Statement from the University of Kentucky on James Paxton’s decision …
The University of Kentucky is very disappointed in James Paxton’s decision to not meet with the NCAA about a potential amateurism issue. No one wanted James on the mound in a Kentucky uniform more than UK head coach Gary Henderson, athletics director Mitch Barnhart and the UK Athletics staff. Due to the possibility of future penalties, including forfeiture of games, UK could not put the other 32 players of the team and the entire UK 22-sport intercollegiate athletics department at risk by having James compete. It’s about the team and giving student-athletes the opportunity to achieve their goals. Throughout the process, UK has remained confident that James would be able to pitch for Kentucky during the 2010 season and UK offered every bit of assistance to aid James in that NCAA process.
UK does not know all the facts of last summer’s post-draft interaction among James, his advisors and the Toronto Blue Jays and has not prejudged his situation. James has an obligation under NCAA Bylaw 10.1 (j) to answer questions that relate to his amateur status. On advice of his counsel, James has elected not to be interviewed by the NCAA. UK has offered to pursue an immediate application for reinstatement for James with the NCAA if that became necessary. However, no request for reinstatement of his eligibility can be made based on mitigating circumstances until the student-athlete and his family cooperate and make all facts known to UK, with the NCAA having the opportunity to verify those facts. UK has never been provided all pertinent information from James and his family, who are following the legal advice of his attorneys not to be interviewed by the NCAA. Without knowing all the facts, UK cannot present mitigating circumstances to the NCAA on James’ behalf.

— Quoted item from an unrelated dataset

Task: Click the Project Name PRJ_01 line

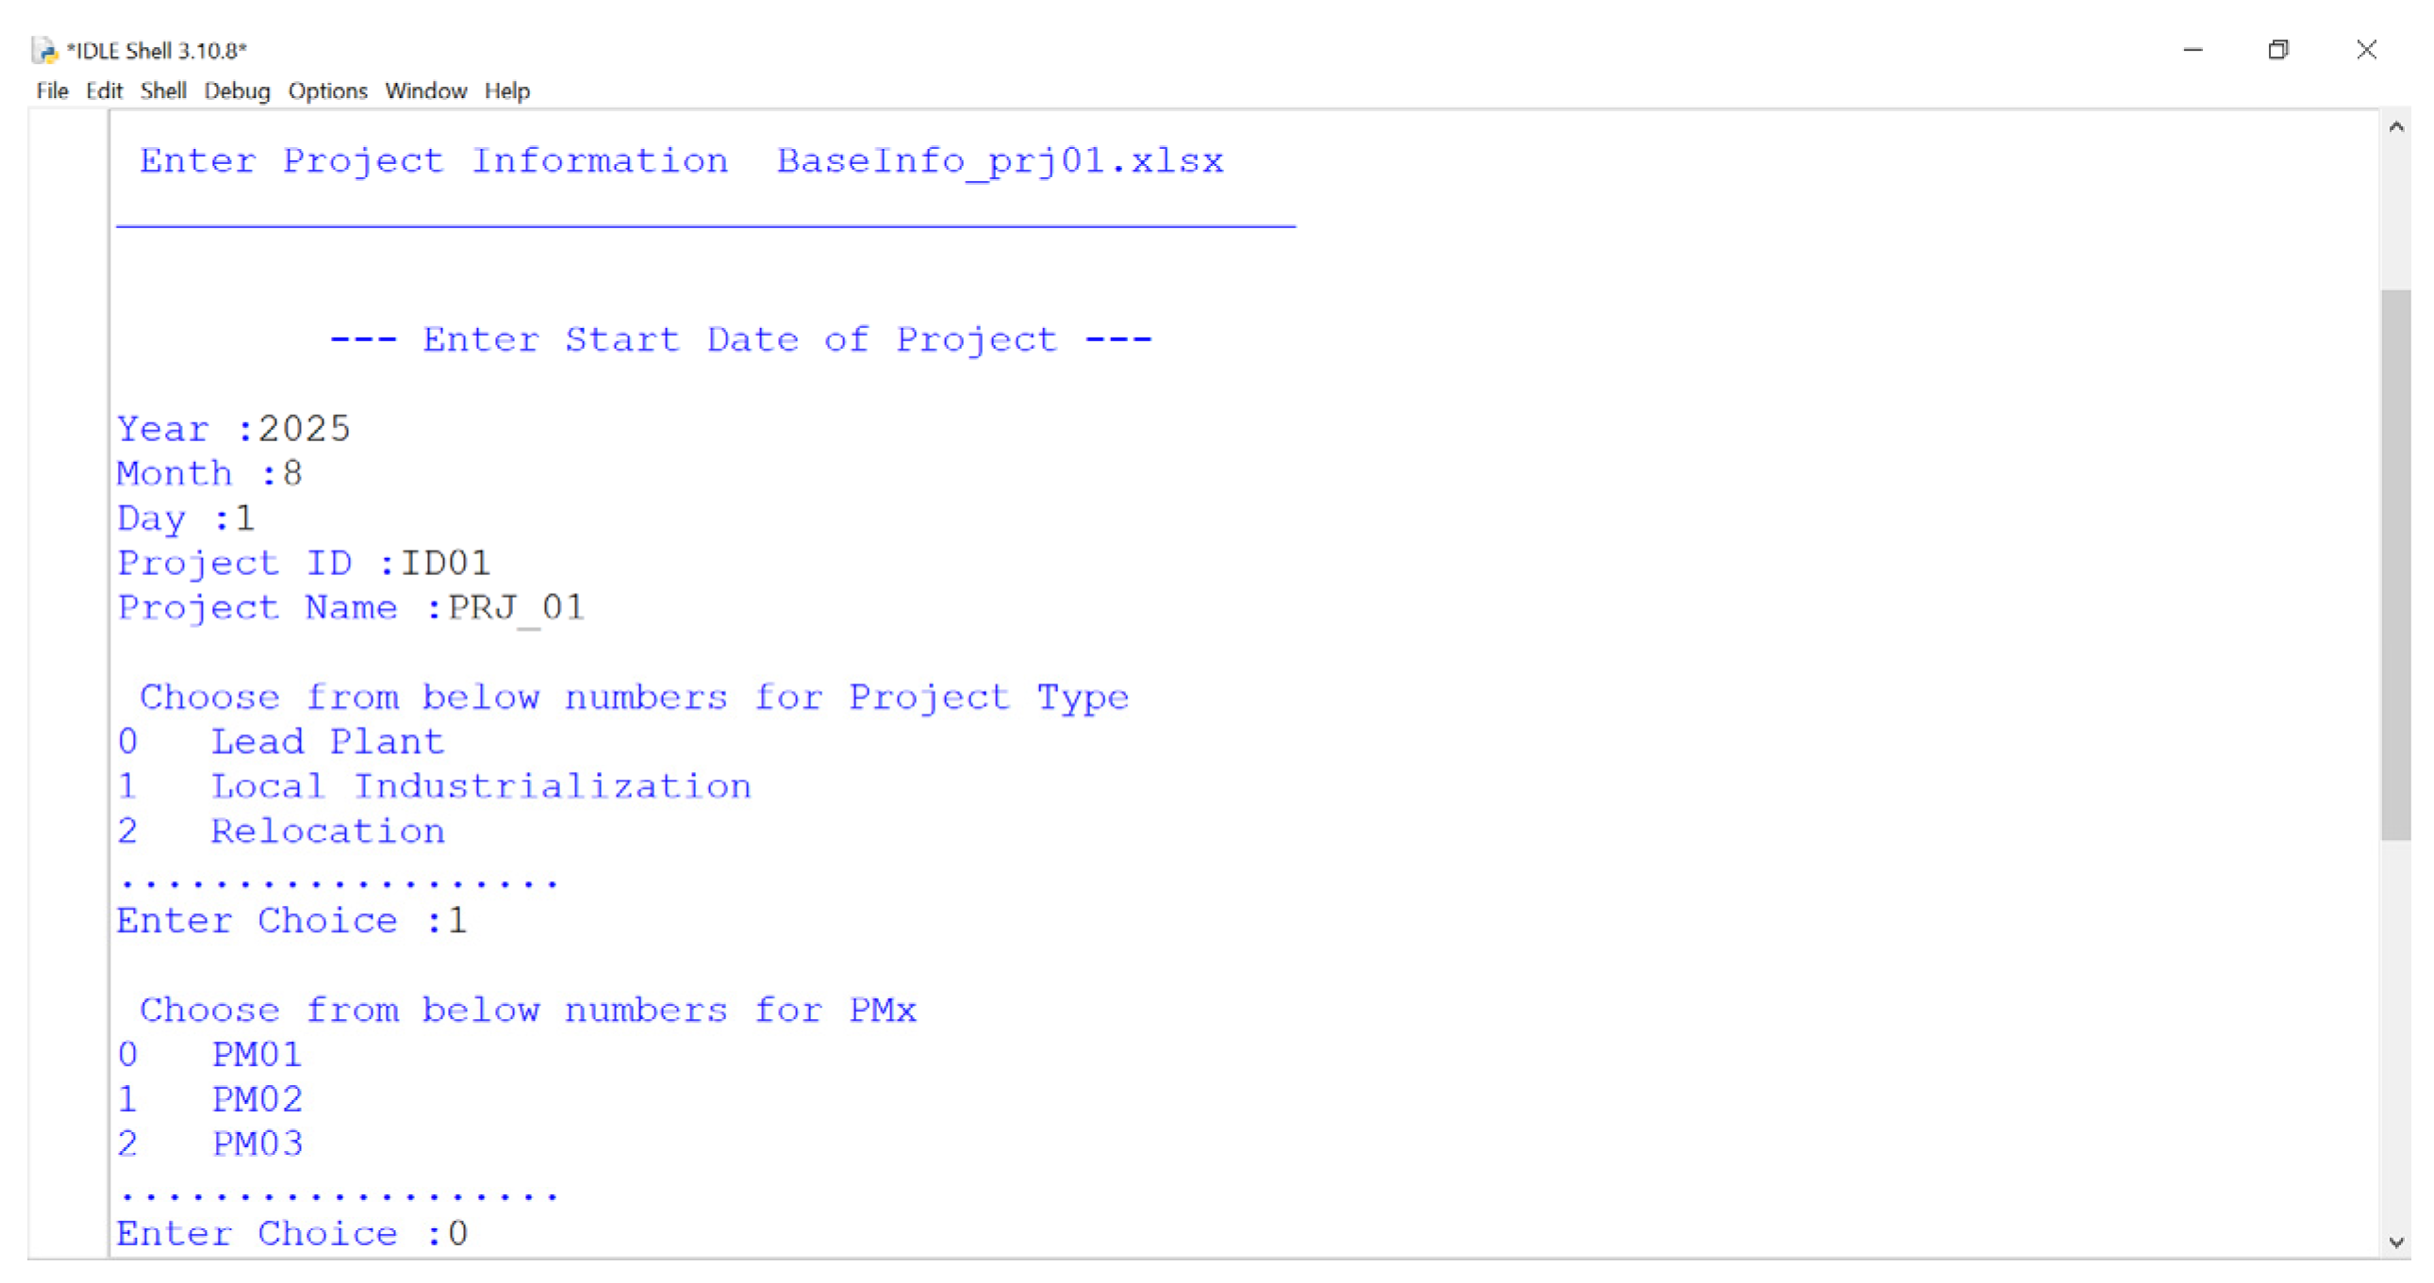Action: 351,608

UK is more optimistic than James and his family that any period of ineligibility could be shortened to allow James to pitch during the last and most important part of the season, the Southeastern Conference schedule. So it is disappointing that James is unwilling to go through the normal NCAA process, allowing UK to appeal for him, if necessary. The University of Kentucky is sad to see James leave its baseball team, especially after other players gave up portions of their scholarships in August so that he would have a substantial scholarship for his senior year.
While UK is extremely disappointed in the decision made by James to not meet with the NCAA, he will always be a member of the Wildcat family. UK hopes that James will stay and earn his degree and wishes him the best in his professional baseball career. Should James change his mind and be willing to cooperate with the NCAA inquiry, the door is open for him to return to the UK baseball team and UK will seek any immediate appeal necessary for his reinstatement.